Automatisch lokaliseren en scannen
Deze functie werkt alleen als je een Topcon ESN-100 scanner hebt aangesloten en je hebt twee of meer ATP1/2 360 graden prisma’s nodig.
De functie Auto Localize & Scan doet automatisch een resection-lokalisatie en een volledige dome-scan tegelijk.
Opstelling
Eerst moet je beide prisma’s op twee of meer vaste controlepunten plaatsen. Zorg ervoor dat je de hoogte van de stang zo aanpast dat elk prisma een andere hoogte heeft. Zet je scanner zo neer dat hij zicht heeft op alle prisma’s die je net hebt geplaatst. Voor het beste resultaat zet je de scanner minimaal 3 meter van je prisma’s vandaan.
Stappen
Zodra zowel de prisma’s als de scanner zijn ingesteld, maak je een nieuw station aan.

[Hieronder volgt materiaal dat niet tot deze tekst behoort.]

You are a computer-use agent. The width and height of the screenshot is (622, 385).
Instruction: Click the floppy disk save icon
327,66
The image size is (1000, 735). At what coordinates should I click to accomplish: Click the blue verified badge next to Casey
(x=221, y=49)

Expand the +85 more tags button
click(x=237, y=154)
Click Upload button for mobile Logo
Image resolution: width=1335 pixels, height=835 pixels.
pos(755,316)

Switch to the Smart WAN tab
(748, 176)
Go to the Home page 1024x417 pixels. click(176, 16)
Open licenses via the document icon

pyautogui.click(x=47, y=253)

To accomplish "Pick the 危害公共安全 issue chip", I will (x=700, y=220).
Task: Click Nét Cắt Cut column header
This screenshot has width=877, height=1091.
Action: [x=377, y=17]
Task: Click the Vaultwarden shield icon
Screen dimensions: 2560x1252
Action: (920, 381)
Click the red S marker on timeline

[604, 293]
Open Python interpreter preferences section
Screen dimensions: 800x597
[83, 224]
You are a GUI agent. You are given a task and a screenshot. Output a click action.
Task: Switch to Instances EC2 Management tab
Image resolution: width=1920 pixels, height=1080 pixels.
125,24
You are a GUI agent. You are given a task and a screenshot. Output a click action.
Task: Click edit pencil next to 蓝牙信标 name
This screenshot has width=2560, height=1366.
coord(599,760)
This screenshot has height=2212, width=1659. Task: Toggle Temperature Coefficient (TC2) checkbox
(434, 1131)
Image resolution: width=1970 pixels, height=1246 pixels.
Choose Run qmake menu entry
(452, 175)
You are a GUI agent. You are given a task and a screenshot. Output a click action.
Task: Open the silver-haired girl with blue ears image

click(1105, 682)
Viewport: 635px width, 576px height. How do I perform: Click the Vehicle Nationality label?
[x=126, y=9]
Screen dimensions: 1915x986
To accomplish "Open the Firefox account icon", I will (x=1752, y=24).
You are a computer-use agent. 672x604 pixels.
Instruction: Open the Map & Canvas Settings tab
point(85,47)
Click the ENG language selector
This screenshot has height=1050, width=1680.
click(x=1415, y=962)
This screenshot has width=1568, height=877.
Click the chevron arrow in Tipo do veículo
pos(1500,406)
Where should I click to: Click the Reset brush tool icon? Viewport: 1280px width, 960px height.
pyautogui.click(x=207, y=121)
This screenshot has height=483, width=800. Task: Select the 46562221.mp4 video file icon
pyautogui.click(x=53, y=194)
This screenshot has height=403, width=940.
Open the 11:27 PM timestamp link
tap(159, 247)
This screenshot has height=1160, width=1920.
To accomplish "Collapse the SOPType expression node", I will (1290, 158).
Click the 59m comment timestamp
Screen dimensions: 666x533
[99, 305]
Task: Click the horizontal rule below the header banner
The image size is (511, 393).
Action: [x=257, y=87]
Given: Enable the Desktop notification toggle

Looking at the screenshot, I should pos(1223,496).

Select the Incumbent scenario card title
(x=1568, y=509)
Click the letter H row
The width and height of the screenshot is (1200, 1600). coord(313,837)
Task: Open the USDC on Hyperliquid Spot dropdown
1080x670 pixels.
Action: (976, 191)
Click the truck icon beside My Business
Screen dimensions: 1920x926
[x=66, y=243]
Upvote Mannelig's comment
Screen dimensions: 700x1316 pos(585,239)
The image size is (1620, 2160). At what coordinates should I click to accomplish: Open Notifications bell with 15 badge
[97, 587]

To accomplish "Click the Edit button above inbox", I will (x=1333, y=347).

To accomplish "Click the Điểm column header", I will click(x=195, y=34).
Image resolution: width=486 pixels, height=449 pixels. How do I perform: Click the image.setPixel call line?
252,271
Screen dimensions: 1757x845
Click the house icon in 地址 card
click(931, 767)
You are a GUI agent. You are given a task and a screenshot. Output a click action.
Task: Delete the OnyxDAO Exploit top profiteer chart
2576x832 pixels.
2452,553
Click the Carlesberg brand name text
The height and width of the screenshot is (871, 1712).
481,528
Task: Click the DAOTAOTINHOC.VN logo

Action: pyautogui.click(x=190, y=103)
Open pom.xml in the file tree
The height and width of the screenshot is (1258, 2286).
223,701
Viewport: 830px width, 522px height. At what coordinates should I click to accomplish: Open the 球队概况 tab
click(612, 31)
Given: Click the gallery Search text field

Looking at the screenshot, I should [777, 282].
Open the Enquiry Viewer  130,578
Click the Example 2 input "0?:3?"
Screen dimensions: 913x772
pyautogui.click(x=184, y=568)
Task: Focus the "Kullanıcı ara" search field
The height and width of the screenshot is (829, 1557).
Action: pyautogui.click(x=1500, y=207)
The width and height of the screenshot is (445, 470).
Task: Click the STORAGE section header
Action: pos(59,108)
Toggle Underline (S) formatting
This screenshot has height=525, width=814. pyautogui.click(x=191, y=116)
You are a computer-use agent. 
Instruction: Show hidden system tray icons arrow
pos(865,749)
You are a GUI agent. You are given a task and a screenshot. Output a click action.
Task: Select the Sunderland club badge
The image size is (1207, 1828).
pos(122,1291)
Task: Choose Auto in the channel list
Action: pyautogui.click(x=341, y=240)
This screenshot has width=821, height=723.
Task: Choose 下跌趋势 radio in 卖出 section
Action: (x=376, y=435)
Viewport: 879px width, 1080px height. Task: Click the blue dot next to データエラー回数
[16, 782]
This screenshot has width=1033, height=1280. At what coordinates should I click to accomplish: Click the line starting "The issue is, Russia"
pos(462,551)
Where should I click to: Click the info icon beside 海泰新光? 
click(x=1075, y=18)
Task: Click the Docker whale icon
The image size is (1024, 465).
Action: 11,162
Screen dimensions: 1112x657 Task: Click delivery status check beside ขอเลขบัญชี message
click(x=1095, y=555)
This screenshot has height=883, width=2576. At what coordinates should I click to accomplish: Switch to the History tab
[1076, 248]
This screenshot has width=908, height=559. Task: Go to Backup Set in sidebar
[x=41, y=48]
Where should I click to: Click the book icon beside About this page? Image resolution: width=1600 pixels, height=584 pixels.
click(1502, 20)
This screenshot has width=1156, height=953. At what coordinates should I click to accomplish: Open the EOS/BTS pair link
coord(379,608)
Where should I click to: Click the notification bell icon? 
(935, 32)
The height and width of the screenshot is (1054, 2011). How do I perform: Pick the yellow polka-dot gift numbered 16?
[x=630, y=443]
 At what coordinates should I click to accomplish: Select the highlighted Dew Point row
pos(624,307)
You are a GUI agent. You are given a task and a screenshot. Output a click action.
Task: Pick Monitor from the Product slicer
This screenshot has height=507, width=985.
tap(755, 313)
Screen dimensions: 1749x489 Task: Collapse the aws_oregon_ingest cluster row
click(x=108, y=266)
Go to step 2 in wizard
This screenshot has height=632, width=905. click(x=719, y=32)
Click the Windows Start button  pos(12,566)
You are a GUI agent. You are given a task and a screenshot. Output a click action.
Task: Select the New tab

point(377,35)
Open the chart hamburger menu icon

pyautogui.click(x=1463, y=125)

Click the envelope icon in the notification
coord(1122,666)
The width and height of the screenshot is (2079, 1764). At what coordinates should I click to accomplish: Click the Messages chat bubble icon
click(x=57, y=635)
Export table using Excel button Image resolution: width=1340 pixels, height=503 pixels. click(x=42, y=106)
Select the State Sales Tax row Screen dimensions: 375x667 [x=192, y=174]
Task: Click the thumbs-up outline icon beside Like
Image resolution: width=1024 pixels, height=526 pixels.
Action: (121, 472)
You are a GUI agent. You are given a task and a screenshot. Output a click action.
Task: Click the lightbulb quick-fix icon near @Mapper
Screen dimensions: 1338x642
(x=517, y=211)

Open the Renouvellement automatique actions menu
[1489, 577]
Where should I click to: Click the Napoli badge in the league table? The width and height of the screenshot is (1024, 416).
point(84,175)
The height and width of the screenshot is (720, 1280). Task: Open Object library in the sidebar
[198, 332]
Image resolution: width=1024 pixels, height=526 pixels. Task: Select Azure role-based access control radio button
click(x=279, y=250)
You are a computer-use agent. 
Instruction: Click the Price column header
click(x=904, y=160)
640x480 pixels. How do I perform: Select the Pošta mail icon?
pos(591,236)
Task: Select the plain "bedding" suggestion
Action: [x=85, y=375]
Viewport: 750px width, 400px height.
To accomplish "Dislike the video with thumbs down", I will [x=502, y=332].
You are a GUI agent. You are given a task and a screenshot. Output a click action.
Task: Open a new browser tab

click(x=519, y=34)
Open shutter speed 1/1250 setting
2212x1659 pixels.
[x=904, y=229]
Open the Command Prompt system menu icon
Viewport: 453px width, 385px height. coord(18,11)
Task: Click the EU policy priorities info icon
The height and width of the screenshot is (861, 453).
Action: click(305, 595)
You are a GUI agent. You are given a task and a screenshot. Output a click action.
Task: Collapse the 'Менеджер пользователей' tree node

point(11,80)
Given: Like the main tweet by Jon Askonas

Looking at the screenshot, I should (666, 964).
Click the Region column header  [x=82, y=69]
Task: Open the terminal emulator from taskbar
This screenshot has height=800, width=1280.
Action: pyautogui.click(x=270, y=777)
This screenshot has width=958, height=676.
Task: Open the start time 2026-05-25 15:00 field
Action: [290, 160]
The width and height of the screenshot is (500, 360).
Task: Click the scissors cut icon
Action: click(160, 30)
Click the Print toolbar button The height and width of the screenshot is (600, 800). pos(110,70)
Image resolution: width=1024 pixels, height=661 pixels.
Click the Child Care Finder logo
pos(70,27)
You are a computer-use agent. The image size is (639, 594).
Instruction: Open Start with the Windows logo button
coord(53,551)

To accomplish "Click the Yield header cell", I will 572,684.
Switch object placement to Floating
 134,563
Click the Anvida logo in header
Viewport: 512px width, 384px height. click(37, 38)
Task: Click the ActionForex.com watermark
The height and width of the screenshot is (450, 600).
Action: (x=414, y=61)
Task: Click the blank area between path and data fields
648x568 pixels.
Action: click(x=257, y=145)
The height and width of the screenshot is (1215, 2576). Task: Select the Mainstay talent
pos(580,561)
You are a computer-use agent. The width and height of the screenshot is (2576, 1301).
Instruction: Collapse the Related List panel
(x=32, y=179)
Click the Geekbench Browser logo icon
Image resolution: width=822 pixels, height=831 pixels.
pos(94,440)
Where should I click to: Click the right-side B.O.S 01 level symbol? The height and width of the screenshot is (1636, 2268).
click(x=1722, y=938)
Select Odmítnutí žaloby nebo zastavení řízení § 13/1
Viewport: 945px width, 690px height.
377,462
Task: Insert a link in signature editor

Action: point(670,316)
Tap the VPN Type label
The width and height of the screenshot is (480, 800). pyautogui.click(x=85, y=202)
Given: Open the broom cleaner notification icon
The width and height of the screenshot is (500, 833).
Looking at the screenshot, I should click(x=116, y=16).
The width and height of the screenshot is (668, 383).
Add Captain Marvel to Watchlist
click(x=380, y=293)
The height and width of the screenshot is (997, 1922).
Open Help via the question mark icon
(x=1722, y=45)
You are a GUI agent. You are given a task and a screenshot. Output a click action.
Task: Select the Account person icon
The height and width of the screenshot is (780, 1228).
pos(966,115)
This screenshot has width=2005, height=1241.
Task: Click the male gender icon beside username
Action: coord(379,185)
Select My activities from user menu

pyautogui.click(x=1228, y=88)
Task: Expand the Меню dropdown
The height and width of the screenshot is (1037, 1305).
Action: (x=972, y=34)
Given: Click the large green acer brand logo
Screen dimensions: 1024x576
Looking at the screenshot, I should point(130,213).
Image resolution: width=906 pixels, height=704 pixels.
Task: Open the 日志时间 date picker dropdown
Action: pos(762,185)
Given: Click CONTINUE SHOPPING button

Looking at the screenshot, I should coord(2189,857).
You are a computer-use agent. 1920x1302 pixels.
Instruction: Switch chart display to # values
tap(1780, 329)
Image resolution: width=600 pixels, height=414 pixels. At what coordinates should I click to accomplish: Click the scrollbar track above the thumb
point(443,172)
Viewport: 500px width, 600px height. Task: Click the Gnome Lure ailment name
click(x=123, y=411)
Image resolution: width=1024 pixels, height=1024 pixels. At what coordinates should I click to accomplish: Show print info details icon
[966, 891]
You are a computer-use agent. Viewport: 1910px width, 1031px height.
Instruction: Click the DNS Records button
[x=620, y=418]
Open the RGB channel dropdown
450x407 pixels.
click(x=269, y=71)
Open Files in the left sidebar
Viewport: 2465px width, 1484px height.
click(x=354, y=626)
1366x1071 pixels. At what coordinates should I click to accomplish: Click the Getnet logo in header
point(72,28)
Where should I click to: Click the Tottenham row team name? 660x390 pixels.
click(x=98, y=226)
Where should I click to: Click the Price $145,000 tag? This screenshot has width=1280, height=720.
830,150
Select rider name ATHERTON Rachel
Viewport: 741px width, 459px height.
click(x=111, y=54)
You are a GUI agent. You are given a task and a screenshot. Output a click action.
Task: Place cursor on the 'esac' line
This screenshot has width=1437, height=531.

Wanneer je je in de workflow Scannen of Lokaliseren bevindt, tik je op de knop Automatisch lokaliseren en scannen.
Je ziet dan het menu Automatische resectie verschijnen. Kies hier de twee of meer referentiepunten die je op je prisma’s hebt bepaald en vul hun hoogtes in het hoogteveld in.
Als je de controlepunten hebt gekozen en het hoogteveld hebt ingevuld, tik je op de knop SCANINSTELLINGEN om verder te gaan.
Als je je scaninstellingen hebt gedaan, tik je op START SCAN om te beginnen. Met de automatische scanfunctie is beeldvorming standaard ingeschakeld. Met de ESN-100 gebeurt de gegevensoverdracht tegelijk met het scannen, dus er is bijna geen vertraging bij de gegevensoverdracht. Als het scannen klaar is, zie je het voorbeeldscherm van de scan. Verder is het hetzelfde proces als bij [Scannen].(/du/docs/capturing-data/scanning-options/full-dome-scan/) werkstroom.
Met de automatische scanfunctie is beeldvorming standaard ingeschakeld.
Zodra het scannen klaar is, kom je op het scherm Bewaren of verwijderen. Tik op BEWAREN of BEWAREN EN KOPPELEN om verder te gaan. Als je verder gaat, begint het verwijderingsproces. Zodra dat klaar is, zie je de resultaten.
Als de resultaten van de doeldetectie niet kloppen of als het instrument niet goed staat, kun je het doel opnieuw meten of de referentiepunten en de meetresultaten van het doel aanpassen via het bewerkingspaneel aan de rechterkant.
Als je de lokalisatie hebt aangepast, tik je op de knop WIJZIGINGEN TOEPASSEN om de resectie uit te voeren met de nieuwe parameterwijzigingen die je hebt aangebracht. Als er geen bewerking nodig is, tik je op de knop ACCEPTEREN. Zodra de scanverwerking is voltooid, worden de puntenwolkgegevens weergegeven in de weergave.